Segnali d’inverno sul Ponte dell’Immacolata
Fase di variabilità sino a martedì con precipitazioni possibili lungo il Tirreno, sul nord-est e sui settori alpini confinali. Mercoledì e giovedì ancora qualche fenomeno sulle Alpi di confine, per il resto parzialmente soleggiato. Sul finire della settimana possibile svolta perturbata con passaggio di un fronte freddo, calo termico e neve prima sulle Alpi poi anche sul centro-nord Appennino.

SEGNALI D’INVERNO: il vortice polare rallenta e i risultati si vedono. Ci sono ancora visioni contrapposte su quanto accadrà nella settimana dell’Immacolata, ma una discreta convergenza la si riscontra sul passaggio di un fronte freddo tra venerdì e sabato o al massimo tra sabato e domenica, che potrebbe davvero rappresentare la prima vera svolta stagionale, il primo segnale d’inverno. La neve cadrebbe sulle Alpi e in Appennino e soprattutto potrebbe aprirsi un capitolo meteorologico tutto nuovo per la seconda decade di dicembre, fatto di nuovi affondi perturbati e non di alta pressione. Ci sono ancora troppi paletti per affermare con certezza che la svolta è sicura, ma siamo indubbiamente sulla strada giusta.
SITUAZIONE: una debole perturbazione sta ormai andando in frontolisi all’altezza del settentrione, ma ha attivato alcune cellule temporalesche prefrontali lungo il Tirreno. Una seconda perturbazione sta raggiungendo l’arco alpino dalla Francia e domenica provocherà fenomeni soprattutto sui versanti esteri delle Alpi, ma sospingerà ancora una volta aria umida lungo il Tirreno. Mancherà comunque un deciso affondo delle correnti perturbate nel Mediterraneo.
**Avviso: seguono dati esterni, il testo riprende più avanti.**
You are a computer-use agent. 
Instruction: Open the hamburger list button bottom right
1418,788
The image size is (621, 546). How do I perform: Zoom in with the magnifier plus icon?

EVOLUZIONE: martedì e mercoledì i fenomeni dovrebbero limitarsi ai settori alpini confinali, giovedì cessare temporaneamente, in attesa dell’intenso fronte freddo atteso tra venerdì e sabato che dovrebbe portare uno scossone stagionale con neve sulle Alpi e sul nord-est a quote basse e poi sull’Appennino centro-settentrionale.
NEVICATE: sino a martedì lungo le Alpi confinali tra alta Valle d’Aosta, alta Valtellina, Ossola, Alpi atesine, Tarvisiano qualche nevicata intermittente con quota neve variabile tra 1000 e 1600m a causa dell’alternanza di masse fredde a masse più miti. Tra venerdì e sabato quota neve in abbassamento sin sotto gli 800m sulle Alpi e attorno ad 800m in Appennino.
OGGI: al nord nuvoloso ma con fenomeni in prevalenza relegati su levante ligure, est Lombardia e Triveneto, qualche spunto temporalesco o rovescio lungo il versante tirrenico tra Toscana, Lazio, Campania, Calabria tirrenica ed ovest Sicilia. Altrove schiarite, temperature ancora superiori alle medie del periodo. Dalla sera peggiora su Alpi confinali centro-occidentali con neve sin verso i 1200m.